EXERCISE INPUTS.

※

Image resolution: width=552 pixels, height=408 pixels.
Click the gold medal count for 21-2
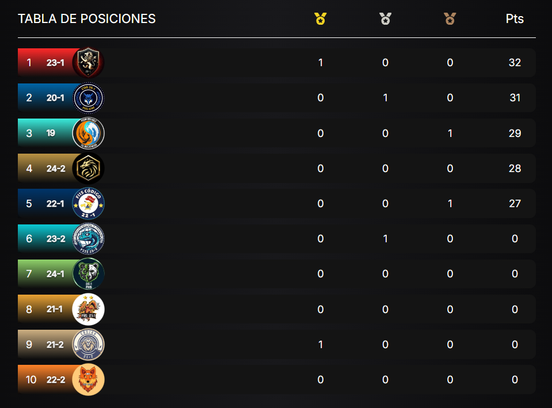tap(321, 344)
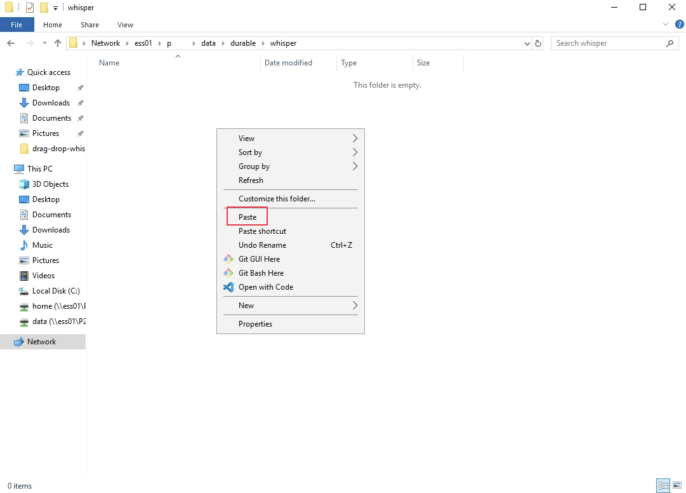Click the Properties quick access toolbar icon
Image resolution: width=686 pixels, height=493 pixels.
click(30, 8)
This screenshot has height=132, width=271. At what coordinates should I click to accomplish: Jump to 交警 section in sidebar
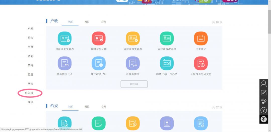point(30,47)
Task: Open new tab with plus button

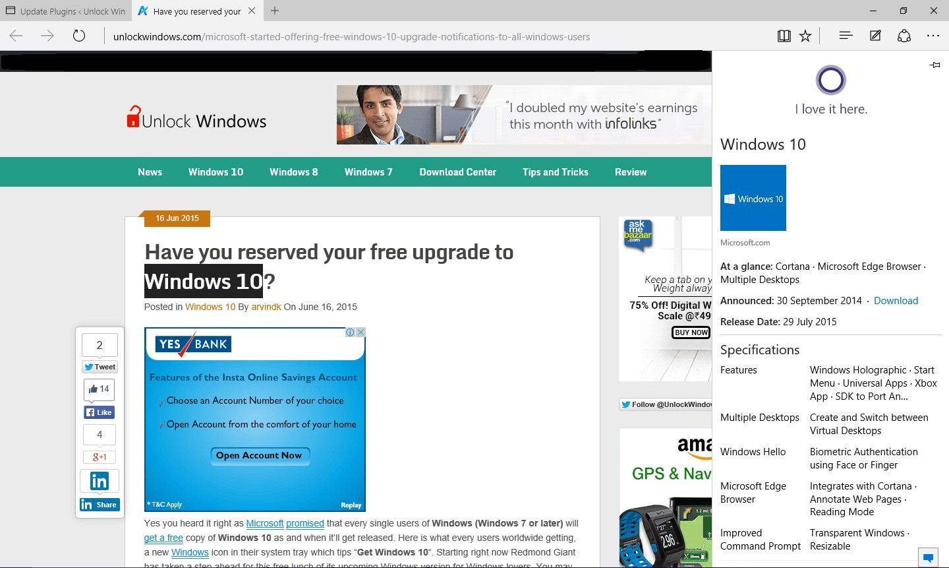Action: [275, 11]
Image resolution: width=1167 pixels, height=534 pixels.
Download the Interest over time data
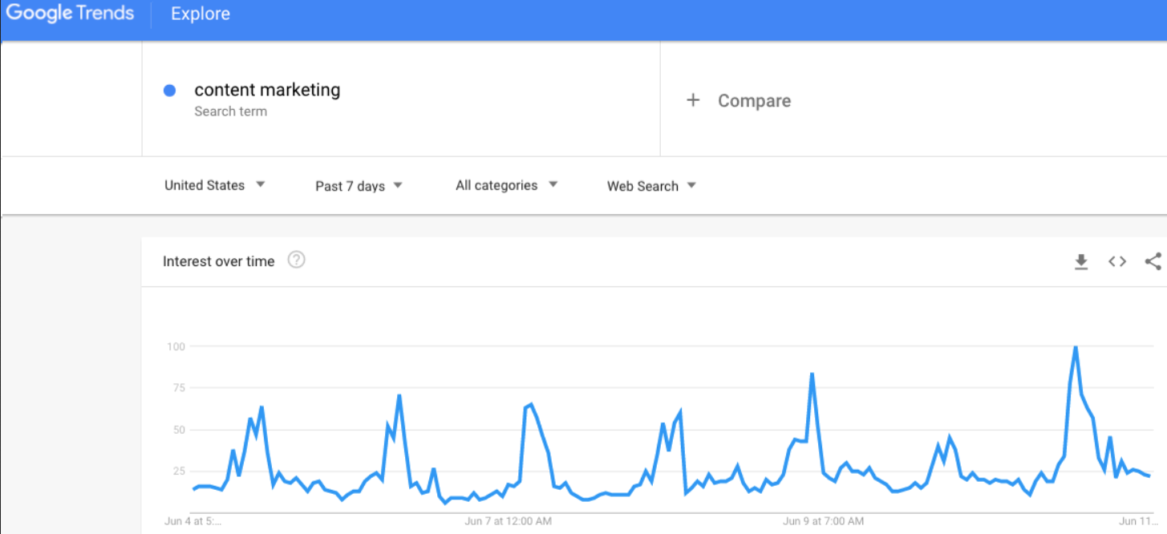coord(1081,261)
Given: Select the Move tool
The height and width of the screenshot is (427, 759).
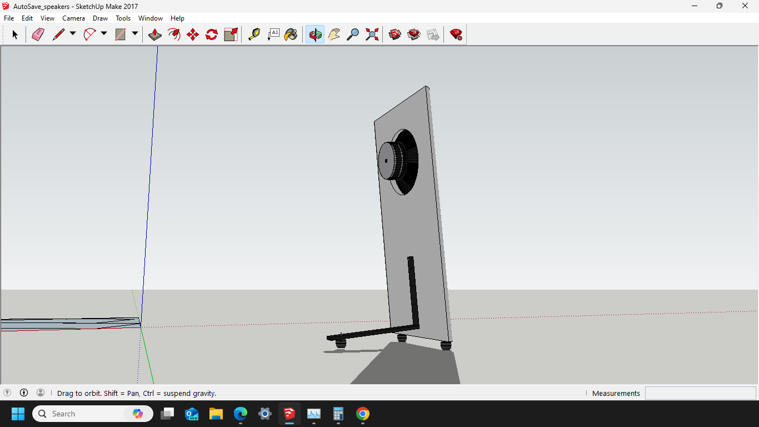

※

TASK TO CARRY OUT.
Repeat exactly the lines from the one holding "Task: Open new tab with plus button" through the last line of the entries, both included; the pictures do not belong in the copy.

TASK ANSWER.
Task: Open new tab with plus button

Action: [275, 11]
Image resolution: width=1167 pixels, height=534 pixels.
Download the Interest over time data
coord(1081,261)
Given: Select the Move tool
The height and width of the screenshot is (427, 759).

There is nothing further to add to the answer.